# Short task
Can you repeat the rows below verbatim, from the line containing "This screenshot has width=400, height=650." through the final row, including both of those lines?
— Begin —
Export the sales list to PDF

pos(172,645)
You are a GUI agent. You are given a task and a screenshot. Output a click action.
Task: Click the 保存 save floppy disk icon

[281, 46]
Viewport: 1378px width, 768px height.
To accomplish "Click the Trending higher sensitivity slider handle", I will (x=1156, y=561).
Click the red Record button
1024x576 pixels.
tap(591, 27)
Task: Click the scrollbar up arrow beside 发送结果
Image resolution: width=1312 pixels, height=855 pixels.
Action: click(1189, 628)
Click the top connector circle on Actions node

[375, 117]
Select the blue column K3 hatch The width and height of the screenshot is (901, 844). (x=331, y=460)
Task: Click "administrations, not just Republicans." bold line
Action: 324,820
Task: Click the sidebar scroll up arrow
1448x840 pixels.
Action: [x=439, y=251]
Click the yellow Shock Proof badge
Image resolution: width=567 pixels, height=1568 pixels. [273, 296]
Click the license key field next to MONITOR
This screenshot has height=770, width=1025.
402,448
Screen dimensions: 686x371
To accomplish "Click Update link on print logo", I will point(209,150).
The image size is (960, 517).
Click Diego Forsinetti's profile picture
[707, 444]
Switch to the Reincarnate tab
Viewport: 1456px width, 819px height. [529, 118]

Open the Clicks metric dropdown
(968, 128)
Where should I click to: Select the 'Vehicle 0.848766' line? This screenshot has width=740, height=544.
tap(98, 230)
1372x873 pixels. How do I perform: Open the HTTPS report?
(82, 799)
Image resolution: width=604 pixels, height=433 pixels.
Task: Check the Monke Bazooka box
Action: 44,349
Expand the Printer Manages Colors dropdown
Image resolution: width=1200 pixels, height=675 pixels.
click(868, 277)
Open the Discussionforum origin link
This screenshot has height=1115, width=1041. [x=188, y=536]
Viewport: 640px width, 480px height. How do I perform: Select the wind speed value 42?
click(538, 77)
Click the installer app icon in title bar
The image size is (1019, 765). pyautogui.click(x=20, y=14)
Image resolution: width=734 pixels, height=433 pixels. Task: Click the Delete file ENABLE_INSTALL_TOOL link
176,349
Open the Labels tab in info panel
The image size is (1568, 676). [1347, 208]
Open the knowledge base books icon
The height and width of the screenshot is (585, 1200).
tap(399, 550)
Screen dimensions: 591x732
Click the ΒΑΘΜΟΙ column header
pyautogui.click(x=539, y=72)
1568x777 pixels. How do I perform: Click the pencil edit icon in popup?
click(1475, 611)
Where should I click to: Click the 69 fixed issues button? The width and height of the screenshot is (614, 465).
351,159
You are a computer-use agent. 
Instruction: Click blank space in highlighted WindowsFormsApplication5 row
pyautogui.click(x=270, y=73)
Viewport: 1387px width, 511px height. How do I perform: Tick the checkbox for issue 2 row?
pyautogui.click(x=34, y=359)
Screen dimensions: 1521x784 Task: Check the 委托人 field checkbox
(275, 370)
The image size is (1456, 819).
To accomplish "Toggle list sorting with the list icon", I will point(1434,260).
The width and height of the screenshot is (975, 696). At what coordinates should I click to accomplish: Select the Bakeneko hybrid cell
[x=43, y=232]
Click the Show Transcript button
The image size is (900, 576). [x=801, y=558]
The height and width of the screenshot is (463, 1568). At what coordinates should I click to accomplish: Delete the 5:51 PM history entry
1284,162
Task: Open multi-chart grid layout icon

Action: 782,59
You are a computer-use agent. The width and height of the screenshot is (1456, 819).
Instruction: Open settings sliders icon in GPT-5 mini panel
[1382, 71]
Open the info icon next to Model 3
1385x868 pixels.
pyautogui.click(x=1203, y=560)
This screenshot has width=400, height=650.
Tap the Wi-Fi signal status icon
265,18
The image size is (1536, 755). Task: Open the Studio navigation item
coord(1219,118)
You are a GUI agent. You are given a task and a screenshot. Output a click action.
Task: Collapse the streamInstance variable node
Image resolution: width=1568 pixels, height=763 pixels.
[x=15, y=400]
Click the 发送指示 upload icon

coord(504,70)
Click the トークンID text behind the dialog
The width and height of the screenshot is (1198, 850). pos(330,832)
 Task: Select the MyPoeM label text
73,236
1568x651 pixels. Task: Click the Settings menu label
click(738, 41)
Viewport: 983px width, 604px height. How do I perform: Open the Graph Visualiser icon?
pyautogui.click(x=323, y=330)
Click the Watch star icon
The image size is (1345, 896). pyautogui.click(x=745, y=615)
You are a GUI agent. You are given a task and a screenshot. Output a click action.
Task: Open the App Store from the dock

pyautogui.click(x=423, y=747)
— End —
# Complete answer
This screenshot has width=400, height=650.
Tap the Wi-Fi signal status icon
265,18
The image size is (1536, 755). Task: Open the Studio navigation item
coord(1219,118)
You are a GUI agent. You are given a task and a screenshot. Output a click action.
Task: Collapse the streamInstance variable node
Image resolution: width=1568 pixels, height=763 pixels.
[x=15, y=400]
Click the 发送指示 upload icon

coord(504,70)
Click the トークンID text behind the dialog
The width and height of the screenshot is (1198, 850). pos(330,832)
 Task: Select the MyPoeM label text
73,236
1568x651 pixels. Task: Click the Settings menu label
click(738, 41)
Viewport: 983px width, 604px height. How do I perform: Open the Graph Visualiser icon?
pyautogui.click(x=323, y=330)
Click the Watch star icon
The image size is (1345, 896). pyautogui.click(x=745, y=615)
You are a GUI agent. You are given a task and a screenshot. Output a click action.
Task: Open the App Store from the dock

pyautogui.click(x=423, y=747)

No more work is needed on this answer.